→ Entries supplied
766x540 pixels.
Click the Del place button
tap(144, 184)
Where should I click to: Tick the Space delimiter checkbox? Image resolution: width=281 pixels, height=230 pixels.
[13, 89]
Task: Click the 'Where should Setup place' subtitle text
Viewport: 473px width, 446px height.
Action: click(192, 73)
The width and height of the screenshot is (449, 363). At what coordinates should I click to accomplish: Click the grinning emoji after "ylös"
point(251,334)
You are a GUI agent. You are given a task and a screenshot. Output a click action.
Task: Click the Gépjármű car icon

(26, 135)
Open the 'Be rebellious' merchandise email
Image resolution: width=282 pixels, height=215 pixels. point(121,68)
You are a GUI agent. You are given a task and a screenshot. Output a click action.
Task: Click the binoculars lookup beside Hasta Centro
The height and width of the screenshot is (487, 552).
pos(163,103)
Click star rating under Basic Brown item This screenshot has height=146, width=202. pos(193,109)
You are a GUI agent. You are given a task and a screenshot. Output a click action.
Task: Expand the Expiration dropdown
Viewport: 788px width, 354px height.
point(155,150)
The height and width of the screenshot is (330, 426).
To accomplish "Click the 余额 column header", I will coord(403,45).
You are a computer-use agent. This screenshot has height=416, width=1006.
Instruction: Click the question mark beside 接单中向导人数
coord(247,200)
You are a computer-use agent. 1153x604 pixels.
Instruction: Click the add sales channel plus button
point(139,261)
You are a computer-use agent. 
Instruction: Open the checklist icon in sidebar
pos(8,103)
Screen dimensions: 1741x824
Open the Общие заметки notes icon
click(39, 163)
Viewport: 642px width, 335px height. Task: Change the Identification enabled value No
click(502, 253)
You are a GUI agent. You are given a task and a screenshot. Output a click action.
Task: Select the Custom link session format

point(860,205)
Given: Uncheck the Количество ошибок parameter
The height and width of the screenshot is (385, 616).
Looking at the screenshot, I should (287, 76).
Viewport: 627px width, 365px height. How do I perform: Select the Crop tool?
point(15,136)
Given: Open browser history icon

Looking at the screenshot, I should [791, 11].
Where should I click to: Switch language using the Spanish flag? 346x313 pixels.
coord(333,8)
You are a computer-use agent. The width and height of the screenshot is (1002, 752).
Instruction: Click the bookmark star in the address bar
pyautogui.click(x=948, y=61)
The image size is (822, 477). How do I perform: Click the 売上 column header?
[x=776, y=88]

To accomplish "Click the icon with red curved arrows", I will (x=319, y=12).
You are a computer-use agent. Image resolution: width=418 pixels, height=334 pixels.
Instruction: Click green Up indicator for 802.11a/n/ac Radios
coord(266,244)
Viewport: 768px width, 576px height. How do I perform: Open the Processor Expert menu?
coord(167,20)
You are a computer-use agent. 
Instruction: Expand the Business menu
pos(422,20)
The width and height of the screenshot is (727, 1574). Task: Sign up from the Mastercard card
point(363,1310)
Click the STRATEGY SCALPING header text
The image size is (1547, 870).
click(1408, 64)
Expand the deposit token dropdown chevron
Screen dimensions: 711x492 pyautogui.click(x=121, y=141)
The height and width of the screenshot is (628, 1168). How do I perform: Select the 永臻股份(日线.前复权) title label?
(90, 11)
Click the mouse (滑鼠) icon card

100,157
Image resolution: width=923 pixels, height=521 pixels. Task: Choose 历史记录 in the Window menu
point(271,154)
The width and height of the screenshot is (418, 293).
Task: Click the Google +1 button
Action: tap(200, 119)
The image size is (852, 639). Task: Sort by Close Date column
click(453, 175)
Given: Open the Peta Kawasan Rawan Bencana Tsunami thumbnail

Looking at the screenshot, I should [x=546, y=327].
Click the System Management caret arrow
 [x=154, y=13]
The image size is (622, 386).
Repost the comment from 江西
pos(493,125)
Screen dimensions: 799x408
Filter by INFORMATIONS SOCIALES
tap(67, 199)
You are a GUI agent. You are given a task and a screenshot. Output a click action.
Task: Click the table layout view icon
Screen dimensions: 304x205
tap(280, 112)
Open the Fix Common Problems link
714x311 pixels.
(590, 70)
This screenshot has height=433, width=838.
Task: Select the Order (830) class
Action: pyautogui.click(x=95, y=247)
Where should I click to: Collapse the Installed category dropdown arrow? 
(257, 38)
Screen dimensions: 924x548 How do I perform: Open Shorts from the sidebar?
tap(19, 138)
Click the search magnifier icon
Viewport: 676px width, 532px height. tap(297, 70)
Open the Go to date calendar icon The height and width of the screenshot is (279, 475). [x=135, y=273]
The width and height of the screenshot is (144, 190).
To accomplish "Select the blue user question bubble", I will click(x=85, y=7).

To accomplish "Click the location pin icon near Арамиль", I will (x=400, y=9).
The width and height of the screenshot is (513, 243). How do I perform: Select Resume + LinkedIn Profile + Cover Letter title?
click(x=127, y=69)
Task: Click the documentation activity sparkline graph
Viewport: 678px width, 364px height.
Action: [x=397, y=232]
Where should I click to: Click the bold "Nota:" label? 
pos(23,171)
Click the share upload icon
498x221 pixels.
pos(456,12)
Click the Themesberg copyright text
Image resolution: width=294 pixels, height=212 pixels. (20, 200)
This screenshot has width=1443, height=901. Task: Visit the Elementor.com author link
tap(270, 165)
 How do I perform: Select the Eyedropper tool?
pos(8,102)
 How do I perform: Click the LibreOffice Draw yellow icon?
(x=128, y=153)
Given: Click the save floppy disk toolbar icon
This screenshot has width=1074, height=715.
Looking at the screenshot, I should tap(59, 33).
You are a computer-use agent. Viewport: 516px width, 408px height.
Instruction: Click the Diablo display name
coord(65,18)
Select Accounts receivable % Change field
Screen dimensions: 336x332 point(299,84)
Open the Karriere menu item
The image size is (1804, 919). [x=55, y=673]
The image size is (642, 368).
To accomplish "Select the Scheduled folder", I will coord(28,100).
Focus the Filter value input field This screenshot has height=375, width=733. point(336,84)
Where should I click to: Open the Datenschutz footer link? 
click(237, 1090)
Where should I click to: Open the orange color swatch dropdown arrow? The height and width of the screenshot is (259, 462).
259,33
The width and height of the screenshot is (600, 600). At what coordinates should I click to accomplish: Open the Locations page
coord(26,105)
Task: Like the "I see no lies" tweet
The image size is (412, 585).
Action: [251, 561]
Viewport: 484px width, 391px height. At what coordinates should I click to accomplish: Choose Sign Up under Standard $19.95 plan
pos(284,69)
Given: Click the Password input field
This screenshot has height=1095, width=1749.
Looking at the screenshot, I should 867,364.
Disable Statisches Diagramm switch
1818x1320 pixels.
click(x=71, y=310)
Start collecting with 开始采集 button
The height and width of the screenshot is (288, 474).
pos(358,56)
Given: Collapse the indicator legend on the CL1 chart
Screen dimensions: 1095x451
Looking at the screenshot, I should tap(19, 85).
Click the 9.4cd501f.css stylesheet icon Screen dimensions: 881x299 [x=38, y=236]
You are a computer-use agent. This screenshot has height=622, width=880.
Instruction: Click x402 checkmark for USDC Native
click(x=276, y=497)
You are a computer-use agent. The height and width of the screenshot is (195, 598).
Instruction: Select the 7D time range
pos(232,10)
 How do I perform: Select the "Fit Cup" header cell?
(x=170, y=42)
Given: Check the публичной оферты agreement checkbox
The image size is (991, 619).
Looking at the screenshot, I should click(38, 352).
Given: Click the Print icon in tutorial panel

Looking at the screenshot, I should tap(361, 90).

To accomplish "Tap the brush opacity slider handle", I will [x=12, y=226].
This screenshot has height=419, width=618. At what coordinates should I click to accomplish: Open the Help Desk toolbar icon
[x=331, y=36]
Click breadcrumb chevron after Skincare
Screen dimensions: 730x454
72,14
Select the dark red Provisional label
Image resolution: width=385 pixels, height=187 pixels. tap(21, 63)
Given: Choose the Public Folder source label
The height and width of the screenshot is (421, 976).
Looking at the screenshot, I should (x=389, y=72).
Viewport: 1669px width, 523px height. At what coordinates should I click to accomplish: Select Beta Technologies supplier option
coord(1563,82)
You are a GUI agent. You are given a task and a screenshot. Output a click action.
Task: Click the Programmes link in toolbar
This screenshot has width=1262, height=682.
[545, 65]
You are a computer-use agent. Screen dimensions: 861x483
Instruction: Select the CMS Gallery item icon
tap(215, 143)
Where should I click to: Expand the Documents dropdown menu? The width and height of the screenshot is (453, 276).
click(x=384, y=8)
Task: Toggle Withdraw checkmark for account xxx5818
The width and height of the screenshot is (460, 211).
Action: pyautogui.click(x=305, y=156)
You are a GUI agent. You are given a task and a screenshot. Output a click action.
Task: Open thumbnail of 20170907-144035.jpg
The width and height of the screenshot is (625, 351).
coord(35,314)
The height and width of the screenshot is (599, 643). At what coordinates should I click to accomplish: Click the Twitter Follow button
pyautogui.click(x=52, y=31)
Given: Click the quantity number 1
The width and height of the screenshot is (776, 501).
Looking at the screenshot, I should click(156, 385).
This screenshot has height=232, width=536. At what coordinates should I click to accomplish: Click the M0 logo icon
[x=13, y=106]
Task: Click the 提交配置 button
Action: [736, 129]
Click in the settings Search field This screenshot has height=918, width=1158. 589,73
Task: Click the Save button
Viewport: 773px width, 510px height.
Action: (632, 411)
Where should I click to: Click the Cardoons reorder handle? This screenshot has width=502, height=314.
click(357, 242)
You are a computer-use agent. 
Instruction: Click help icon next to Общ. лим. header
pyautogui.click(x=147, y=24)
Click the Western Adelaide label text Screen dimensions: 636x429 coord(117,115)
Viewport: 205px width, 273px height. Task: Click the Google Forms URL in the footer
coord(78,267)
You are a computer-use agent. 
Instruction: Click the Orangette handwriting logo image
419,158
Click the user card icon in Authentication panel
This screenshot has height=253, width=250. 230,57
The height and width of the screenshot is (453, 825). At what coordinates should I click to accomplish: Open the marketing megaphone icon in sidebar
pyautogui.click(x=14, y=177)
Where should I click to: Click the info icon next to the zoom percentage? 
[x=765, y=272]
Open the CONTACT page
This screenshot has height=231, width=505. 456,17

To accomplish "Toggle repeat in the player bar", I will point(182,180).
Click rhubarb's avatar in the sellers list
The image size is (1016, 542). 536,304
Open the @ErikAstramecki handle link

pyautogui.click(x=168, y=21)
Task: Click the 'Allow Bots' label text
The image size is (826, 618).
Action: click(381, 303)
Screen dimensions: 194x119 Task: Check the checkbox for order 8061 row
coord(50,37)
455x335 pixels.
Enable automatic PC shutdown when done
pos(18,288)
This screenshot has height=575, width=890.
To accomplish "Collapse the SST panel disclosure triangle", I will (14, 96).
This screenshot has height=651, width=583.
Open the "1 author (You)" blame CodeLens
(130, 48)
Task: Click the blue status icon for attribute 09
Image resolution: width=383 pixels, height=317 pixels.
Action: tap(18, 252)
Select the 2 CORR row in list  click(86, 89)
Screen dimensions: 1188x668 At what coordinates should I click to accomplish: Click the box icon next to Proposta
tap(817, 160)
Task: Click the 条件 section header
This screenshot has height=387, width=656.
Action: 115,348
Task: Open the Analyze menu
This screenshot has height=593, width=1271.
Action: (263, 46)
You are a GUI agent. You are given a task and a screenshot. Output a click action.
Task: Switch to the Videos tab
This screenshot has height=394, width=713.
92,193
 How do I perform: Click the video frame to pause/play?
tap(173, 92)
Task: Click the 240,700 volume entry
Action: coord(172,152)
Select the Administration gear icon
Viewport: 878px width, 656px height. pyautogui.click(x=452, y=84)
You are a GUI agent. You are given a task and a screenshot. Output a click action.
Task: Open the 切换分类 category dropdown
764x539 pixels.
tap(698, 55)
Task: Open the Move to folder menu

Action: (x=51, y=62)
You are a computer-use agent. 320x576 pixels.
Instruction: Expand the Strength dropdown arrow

→ What you have to do
Please give the number of lines in the entries above that hold "blue", with no other text.

→ Output below
2